Problem A — From the commentary on the Medicare veto override, extract the passage starting at "Why the health" and ending at "been so low.".
Problem B — Extend the commentary on the Medicare veto override, beginning right after its final sentence.

Why the health insurance industry allowed itself to be put in the place they were put by the Democrats yesterday is beyond me.
With the Senate voting 70-26, and the House 383-41, to override President Bush’s veto of the bill to erase the 10.6% Medicare physician fee cut and pay for it with changes that will end the Medicare private fee-for-service program in 2011, the health insurance industry’s political stock has never been so low.
Democrats are no longer afraid of the health insurance industry and they know that most Republicans, having to choose between provider payments and HMOs, aren’t going to support the HMOs. Look for Republicans to use that strategy over and over.
This first whack at the private Medicare program is just the beginning of a rout that will take place after the elections when there will be an even bigger Democratic Congressional majority and a president that isn’t going to fall on his sword to protect the health insurance industry—McCain or Obama.

(Entries drawn from a collection)
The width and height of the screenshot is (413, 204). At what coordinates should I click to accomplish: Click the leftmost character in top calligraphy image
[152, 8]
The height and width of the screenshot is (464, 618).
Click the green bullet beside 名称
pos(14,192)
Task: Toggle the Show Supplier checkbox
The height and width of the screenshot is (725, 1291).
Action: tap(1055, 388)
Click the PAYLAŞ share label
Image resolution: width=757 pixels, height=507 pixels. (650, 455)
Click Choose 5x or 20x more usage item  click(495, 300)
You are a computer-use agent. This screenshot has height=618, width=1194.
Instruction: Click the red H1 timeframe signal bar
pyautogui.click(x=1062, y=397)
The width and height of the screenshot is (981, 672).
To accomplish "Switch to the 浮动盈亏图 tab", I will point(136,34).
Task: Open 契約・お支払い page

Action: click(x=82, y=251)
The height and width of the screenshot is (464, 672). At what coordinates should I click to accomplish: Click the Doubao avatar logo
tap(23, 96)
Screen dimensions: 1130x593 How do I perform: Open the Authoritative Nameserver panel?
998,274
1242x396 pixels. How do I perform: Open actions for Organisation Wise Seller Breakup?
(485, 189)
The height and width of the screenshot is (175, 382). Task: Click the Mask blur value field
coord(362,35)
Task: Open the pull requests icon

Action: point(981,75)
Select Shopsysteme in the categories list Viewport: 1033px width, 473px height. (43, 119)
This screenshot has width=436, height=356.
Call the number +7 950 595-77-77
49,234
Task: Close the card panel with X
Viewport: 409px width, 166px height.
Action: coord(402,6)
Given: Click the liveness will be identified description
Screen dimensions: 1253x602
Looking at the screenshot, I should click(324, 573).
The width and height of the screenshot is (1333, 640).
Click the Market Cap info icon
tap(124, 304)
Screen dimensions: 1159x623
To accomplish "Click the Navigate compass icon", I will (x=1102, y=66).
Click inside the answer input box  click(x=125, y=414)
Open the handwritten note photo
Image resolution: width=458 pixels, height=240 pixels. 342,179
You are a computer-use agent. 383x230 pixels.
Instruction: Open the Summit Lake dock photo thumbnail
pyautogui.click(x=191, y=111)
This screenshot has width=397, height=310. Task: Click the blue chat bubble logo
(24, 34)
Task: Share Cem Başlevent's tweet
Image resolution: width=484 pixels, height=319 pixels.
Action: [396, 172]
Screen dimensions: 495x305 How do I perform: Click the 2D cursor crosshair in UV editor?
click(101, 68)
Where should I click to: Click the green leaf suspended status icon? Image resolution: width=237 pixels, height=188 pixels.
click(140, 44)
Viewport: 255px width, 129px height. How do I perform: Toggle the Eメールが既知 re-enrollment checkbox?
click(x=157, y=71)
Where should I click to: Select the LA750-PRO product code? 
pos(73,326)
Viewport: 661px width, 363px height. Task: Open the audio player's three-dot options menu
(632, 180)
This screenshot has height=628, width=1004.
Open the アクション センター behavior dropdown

Exercise response A —
Why the health insurance industry allowed itself to be put in the place they were put by the Democrats yesterday is beyond me.
With the Senate voting 70-26, and the House 383-41, to override President Bush’s veto of the bill to erase the 10.6% Medicare physician fee cut and pay for it with changes that will end the Medicare private fee-for-service program in 2011, the health insurance industry’s political stock has never been so low.

Exercise response B —
The only real political leverage the health insurance industry had going for it this year was the threat of a Bush veto of any changes to private Medicare.
The smart play would have been to cut the best comprehensive long-term deal they could this year for private Medicare while they had the Bush leverage. Instead the industry chose an all or nothing bet that pitted them against all the provider groups and AARP that, when they lost, only exposed just how little their support really is. It also did them little good not to have much of a policy defense—just why was it that private plans should permanently be paid more than traditional Medicare?
The insurance industry’s blood is in the water.
What in the hell were they thinking?